Are you feeling the love for Valentine’s Day?
Valentine’s Day is almost here (you probably noticed!) and shops are decorated with red and pink, and hearts fill the shelves everywhere. Also, social media will be full of couples going on romantic trips or having candlelit dinners.
Many relationships can suffer and end because of the pressure of Valentine’s Day; several studies, using data from social media and dating websites, have shown more breakups before or after this day of love.
One Relate counsellor says, “it’s a risky time where hopes, expectations and beliefs can lead to disappointment for everyone.”
However, this holiday can be very hard if you’ve separated recently or thinking about divorce.
Here we share top five tips for getting through Valentine's Day with less stress.
Do celebrate different types of love
You don't have to celebrate only romantic love this February. Think about having a dinner or even a holiday with friends or visiting a family member who you don’t see often. If you have children, this can be a great chance to plan a fun activity that makes you feel closer to them. It’s important to show them that, even though the romantic love between you and your partner is gone, the parental love you have for them is stronger than ever. But you don’t have to limit this love to people you know – you could even try volunteering.
The Mental Health Foundation says that helping others “creates positive changes in the brain that are linked to happiness.” It also reduces feelings of loneliness, serves as a good distraction from our problems, and increases our self-esteem.
Do take care of yourself
The relationship that influences all other relationships you have is the one you have with yourself. You probably neglected that bond while you’ve been focusing on the failing relationship with your spouse. Take care of yourself this Valentine’s by looking after yourself: exercise makes you feel good, so why not try a new class or go to the local pool for a relaxing swim?

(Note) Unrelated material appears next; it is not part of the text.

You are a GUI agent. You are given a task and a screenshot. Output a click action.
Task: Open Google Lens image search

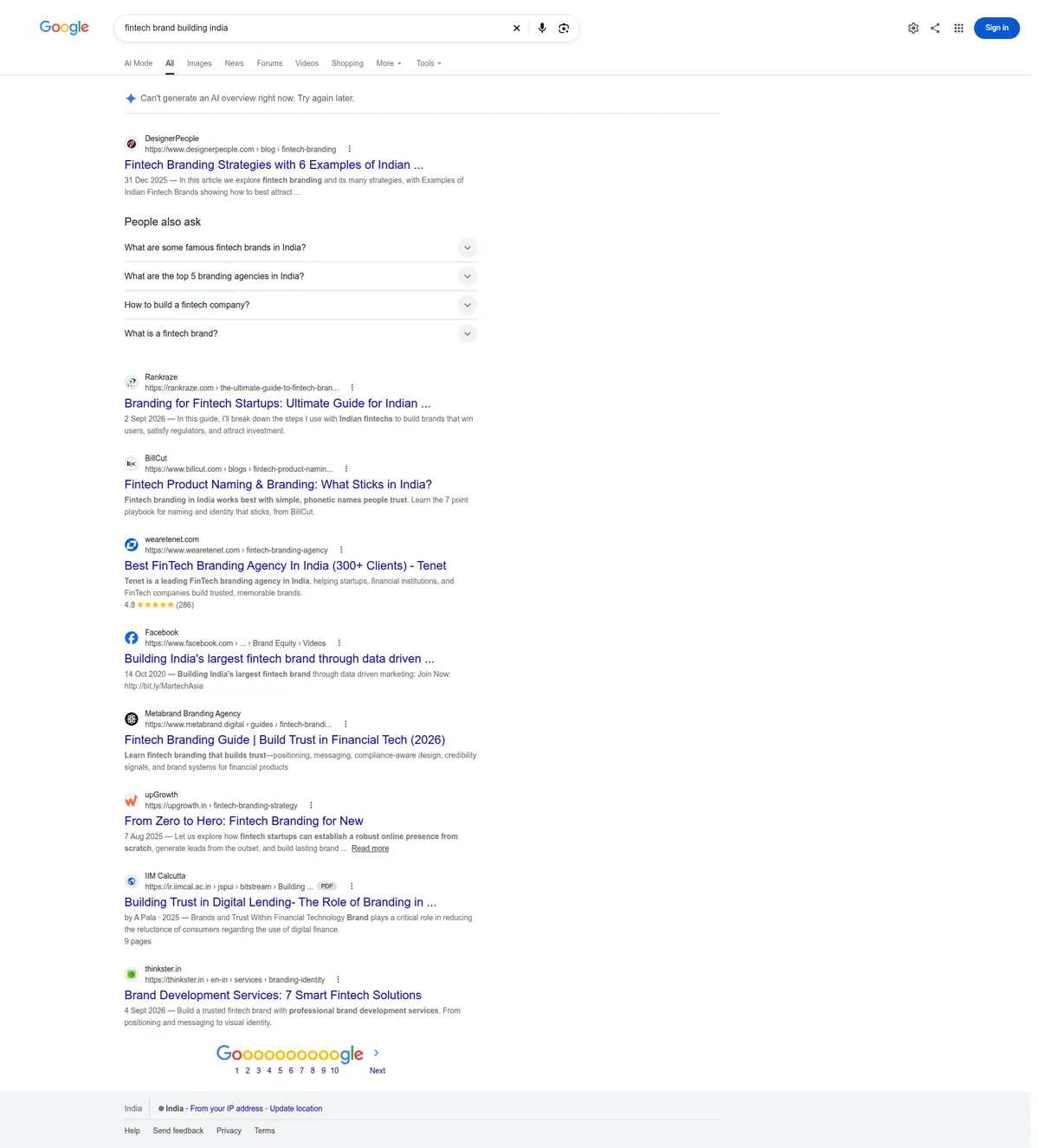tap(564, 28)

Don’t pay attention to social media
Avoid comparing your situation or previous marriage to what your friends may be posting on social media. Remember that these are the ‘best moments’ of other people’s relationships. In fact, research has found that people who feel insecure in their relationships tend to post more often about their partner.
Don’t keep things inside
If you’re finding it hard, think about getting professional help. Therapy can help you cope and accept the emotions around divorce and separation. Also, being honest and clear about your emotions is often better for any children involved. Pretending to be brave when you are not can be more confusing and upsetting for little ones than a simple explanation.
Do focus on practicalities
During divorce and especially around Valentine’s Day, you can get stuck in remembering the ‘romantic ideal’ of your relationship; thinking about your spouse’s good points and the future you wanted together. Instead of mourning the loss of the ideal, focus on the practical steps needed to move your divorce forward so you can start over and find a new ideal.
No fault Divorce
With the introduction of ‘no fault’ divorce from 6 April 2022, the actual process of getting divorced should be simpler and less stressful. This is because there will no longer be any need to give reasons for why your marriage has broken down (which can cause tension between a separating couple) and it will no longer be possible for someone to oppose a divorce started by their spouse.